◆ **DATA EXTRACT**
========

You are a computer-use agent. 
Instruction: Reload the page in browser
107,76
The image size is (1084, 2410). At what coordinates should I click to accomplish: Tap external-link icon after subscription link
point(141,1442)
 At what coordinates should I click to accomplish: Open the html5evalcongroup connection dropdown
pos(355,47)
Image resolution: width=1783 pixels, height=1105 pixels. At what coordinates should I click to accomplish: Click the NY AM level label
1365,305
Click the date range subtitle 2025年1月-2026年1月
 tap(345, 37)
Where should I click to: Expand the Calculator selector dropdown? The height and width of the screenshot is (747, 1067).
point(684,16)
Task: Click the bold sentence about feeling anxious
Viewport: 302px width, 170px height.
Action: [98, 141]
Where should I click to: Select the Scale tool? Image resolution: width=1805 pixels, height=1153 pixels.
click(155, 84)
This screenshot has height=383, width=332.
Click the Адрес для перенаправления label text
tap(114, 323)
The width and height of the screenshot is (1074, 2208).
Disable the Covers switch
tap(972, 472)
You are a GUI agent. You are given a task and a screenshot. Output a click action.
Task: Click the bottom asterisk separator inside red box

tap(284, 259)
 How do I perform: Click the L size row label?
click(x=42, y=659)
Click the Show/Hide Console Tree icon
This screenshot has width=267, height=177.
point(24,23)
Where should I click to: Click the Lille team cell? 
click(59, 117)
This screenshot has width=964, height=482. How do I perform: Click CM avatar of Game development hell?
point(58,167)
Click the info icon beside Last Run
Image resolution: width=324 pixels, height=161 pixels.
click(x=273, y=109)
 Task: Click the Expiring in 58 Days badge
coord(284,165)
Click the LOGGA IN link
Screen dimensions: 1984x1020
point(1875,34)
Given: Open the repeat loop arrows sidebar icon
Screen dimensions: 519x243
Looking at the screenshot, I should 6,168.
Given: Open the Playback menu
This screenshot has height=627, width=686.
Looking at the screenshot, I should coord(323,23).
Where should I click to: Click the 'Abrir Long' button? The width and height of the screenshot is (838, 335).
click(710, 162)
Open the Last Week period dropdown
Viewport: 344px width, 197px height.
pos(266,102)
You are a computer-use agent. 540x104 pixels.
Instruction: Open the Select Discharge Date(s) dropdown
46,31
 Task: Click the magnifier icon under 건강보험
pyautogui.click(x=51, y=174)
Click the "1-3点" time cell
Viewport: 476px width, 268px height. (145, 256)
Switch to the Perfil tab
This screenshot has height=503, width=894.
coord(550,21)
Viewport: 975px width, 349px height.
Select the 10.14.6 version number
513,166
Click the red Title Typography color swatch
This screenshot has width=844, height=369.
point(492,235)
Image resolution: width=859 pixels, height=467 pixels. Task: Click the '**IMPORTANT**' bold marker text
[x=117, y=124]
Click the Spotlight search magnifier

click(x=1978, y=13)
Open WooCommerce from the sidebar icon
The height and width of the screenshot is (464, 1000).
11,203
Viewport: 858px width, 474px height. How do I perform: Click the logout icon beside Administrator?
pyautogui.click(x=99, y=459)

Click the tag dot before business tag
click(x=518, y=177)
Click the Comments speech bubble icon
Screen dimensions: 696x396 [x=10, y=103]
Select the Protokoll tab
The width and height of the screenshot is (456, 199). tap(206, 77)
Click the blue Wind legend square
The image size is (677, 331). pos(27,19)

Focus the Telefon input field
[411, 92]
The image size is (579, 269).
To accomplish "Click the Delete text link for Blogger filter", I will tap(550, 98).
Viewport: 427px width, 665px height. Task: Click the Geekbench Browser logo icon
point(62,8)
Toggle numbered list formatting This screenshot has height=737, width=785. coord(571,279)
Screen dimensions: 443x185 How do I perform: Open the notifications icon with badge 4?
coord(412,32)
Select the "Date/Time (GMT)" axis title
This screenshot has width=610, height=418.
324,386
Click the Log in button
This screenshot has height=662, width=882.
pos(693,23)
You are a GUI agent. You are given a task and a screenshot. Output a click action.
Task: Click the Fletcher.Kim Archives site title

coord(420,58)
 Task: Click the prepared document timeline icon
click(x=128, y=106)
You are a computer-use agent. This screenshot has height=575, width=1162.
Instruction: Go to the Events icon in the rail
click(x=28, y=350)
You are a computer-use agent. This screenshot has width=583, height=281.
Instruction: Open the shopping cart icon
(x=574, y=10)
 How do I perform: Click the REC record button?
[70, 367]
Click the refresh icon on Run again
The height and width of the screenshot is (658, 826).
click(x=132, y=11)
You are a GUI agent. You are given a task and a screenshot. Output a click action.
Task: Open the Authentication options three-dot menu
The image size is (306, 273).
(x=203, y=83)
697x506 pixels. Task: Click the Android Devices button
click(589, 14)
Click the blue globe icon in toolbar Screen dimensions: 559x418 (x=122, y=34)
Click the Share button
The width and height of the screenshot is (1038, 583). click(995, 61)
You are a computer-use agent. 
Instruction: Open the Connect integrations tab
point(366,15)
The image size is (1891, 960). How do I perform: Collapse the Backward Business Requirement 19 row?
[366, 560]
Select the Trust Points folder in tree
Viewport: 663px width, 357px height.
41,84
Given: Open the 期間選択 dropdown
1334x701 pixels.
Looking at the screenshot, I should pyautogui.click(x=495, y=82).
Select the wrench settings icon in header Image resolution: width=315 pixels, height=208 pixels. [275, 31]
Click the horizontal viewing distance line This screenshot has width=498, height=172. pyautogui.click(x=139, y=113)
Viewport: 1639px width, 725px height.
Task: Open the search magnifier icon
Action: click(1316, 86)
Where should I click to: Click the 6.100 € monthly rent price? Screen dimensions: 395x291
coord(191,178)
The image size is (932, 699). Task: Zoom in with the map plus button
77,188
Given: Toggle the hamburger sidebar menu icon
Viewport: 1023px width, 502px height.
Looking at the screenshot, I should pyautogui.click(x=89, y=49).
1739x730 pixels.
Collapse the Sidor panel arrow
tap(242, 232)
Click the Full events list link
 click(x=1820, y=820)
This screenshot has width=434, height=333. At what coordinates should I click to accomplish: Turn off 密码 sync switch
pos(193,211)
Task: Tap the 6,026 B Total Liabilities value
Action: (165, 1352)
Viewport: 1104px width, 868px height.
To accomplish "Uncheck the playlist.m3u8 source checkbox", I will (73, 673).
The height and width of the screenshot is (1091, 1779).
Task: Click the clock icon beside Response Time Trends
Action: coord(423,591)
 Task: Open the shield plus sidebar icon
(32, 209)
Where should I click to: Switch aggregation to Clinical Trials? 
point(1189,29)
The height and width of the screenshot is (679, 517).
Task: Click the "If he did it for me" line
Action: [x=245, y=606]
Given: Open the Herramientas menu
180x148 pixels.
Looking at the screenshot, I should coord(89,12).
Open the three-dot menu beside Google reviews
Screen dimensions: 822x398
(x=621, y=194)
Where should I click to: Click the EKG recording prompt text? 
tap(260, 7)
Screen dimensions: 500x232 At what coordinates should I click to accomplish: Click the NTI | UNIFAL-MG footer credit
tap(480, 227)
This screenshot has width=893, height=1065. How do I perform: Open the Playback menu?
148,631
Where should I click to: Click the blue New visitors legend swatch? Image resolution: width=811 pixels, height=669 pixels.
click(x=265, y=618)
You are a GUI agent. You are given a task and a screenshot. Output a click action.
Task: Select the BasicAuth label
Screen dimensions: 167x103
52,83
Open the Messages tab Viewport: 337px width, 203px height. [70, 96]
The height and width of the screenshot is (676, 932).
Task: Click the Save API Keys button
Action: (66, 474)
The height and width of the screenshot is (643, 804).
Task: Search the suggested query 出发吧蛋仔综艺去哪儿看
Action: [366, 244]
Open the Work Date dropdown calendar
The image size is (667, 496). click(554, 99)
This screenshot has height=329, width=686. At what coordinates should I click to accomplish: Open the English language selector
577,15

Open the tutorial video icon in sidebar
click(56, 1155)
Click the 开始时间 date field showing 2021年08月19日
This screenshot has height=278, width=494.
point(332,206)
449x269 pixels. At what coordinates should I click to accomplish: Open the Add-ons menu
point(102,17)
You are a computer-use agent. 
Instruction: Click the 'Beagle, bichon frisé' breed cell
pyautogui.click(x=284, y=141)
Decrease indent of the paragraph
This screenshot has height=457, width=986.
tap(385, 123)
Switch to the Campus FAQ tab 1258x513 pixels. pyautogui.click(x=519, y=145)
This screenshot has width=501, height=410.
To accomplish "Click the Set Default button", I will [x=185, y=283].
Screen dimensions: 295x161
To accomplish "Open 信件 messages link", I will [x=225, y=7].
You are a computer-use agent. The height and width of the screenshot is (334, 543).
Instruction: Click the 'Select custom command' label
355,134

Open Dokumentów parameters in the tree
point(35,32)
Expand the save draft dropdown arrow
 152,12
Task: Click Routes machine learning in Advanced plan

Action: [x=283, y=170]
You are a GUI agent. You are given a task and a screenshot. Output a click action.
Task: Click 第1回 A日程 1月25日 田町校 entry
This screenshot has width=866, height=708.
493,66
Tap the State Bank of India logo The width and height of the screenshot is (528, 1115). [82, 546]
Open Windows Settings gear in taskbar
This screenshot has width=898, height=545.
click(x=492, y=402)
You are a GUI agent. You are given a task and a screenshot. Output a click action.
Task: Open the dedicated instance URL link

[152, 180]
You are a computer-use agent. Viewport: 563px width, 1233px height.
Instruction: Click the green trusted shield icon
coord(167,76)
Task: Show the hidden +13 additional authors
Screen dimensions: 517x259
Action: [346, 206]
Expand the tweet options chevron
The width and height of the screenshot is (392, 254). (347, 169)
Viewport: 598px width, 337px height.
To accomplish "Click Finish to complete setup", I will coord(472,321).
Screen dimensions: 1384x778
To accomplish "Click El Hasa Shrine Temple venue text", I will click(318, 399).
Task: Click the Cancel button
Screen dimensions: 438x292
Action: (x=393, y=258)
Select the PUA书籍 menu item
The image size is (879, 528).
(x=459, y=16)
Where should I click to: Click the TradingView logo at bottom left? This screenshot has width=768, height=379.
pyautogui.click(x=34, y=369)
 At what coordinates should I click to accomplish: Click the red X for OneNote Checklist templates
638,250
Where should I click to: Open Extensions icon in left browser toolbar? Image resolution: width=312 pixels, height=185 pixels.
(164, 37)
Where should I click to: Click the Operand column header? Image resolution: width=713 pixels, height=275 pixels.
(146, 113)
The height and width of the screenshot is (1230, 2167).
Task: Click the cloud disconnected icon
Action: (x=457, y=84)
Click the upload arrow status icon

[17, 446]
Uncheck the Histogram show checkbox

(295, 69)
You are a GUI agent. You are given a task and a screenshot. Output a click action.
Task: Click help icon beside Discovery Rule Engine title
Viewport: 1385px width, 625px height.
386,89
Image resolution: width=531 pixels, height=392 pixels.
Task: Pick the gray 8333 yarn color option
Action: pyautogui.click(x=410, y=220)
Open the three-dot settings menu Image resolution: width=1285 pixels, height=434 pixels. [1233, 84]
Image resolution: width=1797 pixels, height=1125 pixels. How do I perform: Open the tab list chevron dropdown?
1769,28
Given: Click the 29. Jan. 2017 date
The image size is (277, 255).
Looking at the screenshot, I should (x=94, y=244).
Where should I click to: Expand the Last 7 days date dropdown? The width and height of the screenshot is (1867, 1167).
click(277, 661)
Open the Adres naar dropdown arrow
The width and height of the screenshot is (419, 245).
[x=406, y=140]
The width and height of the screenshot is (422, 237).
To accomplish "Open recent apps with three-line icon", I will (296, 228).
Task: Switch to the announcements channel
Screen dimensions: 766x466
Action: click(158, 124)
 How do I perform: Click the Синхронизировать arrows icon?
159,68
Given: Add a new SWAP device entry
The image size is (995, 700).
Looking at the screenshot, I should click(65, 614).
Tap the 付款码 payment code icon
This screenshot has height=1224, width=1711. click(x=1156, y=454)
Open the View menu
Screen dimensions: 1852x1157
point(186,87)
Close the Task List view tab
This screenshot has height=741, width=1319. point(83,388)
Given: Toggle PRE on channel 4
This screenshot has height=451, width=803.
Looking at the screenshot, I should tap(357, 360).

========

◆ **WHAT IS ASKED**
Copy the items from the beginning through the line that contains "click(x=273, y=109)", switching "Calculator" to "Converter" and keeping every other part the same.

◆ **EXERCISE SOLUTION**
You are a computer-use agent. 
Instruction: Reload the page in browser
107,76
The image size is (1084, 2410). At what coordinates should I click to accomplish: Tap external-link icon after subscription link
point(141,1442)
 At what coordinates should I click to accomplish: Open the html5evalcongroup connection dropdown
pos(355,47)
Image resolution: width=1783 pixels, height=1105 pixels. At what coordinates should I click to accomplish: Click the NY AM level label
1365,305
Click the date range subtitle 2025年1月-2026年1月
 tap(345, 37)
Where should I click to: Expand the Converter selector dropdown? The height and width of the screenshot is (747, 1067).
point(684,16)
Task: Click the bold sentence about feeling anxious
Viewport: 302px width, 170px height.
Action: [98, 141]
Where should I click to: Select the Scale tool? Image resolution: width=1805 pixels, height=1153 pixels.
click(155, 84)
This screenshot has height=383, width=332.
Click the Адрес для перенаправления label text
tap(114, 323)
The width and height of the screenshot is (1074, 2208).
Disable the Covers switch
tap(972, 472)
You are a GUI agent. You are given a task and a screenshot. Output a click action.
Task: Click the bottom asterisk separator inside red box

tap(284, 259)
 How do I perform: Click the L size row label?
click(x=42, y=659)
Click the Show/Hide Console Tree icon
This screenshot has width=267, height=177.
point(24,23)
Where should I click to: Click the Lille team cell? 
click(59, 117)
This screenshot has width=964, height=482. How do I perform: Click CM avatar of Game development hell?
point(58,167)
Click the info icon beside Last Run
Image resolution: width=324 pixels, height=161 pixels.
click(x=273, y=109)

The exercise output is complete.